Stored data entries:
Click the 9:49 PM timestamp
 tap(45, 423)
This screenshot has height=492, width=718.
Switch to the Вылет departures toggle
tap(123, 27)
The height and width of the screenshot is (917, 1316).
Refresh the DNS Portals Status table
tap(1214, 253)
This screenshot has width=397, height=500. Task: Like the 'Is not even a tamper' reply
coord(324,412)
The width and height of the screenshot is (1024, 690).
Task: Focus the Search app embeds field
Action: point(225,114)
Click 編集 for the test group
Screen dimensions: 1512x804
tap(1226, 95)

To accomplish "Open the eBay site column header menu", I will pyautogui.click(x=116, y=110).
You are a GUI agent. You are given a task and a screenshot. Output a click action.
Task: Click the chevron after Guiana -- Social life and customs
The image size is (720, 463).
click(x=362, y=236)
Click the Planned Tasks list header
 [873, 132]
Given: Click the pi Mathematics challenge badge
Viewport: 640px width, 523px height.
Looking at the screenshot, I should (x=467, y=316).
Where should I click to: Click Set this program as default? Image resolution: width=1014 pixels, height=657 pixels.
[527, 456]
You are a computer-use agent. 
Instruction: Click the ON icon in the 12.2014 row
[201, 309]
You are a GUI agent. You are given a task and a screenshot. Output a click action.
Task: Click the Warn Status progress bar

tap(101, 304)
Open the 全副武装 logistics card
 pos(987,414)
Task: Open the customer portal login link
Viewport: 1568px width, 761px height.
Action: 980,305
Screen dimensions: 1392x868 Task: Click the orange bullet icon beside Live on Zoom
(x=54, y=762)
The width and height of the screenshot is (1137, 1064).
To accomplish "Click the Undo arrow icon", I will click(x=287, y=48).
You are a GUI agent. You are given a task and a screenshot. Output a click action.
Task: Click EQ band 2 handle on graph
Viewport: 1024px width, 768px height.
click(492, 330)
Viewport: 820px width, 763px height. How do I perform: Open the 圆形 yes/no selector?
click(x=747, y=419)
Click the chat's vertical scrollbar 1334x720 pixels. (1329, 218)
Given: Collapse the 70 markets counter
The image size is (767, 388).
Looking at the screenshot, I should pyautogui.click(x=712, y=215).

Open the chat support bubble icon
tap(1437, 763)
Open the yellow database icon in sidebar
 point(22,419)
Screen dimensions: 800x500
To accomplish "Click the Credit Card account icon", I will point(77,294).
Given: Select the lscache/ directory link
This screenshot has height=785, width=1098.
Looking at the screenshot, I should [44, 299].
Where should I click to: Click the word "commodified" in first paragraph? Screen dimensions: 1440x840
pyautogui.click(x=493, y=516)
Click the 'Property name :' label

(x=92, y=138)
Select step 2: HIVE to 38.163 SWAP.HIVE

● **Problem details**:
Lines from the one with "Given: Collapse the 70 markets counter" through the end of the data: set these down exactly, including both ends and nothing more.

● **Answer to this exercise**:
Given: Collapse the 70 markets counter
The image size is (767, 388).
Looking at the screenshot, I should pyautogui.click(x=712, y=215).

Open the chat support bubble icon
tap(1437, 763)
Open the yellow database icon in sidebar
 point(22,419)
Screen dimensions: 800x500
To accomplish "Click the Credit Card account icon", I will point(77,294).
Given: Select the lscache/ directory link
This screenshot has height=785, width=1098.
Looking at the screenshot, I should [44, 299].
Where should I click to: Click the word "commodified" in first paragraph? Screen dimensions: 1440x840
pyautogui.click(x=493, y=516)
Click the 'Property name :' label

(x=92, y=138)
Select step 2: HIVE to 38.163 SWAP.HIVE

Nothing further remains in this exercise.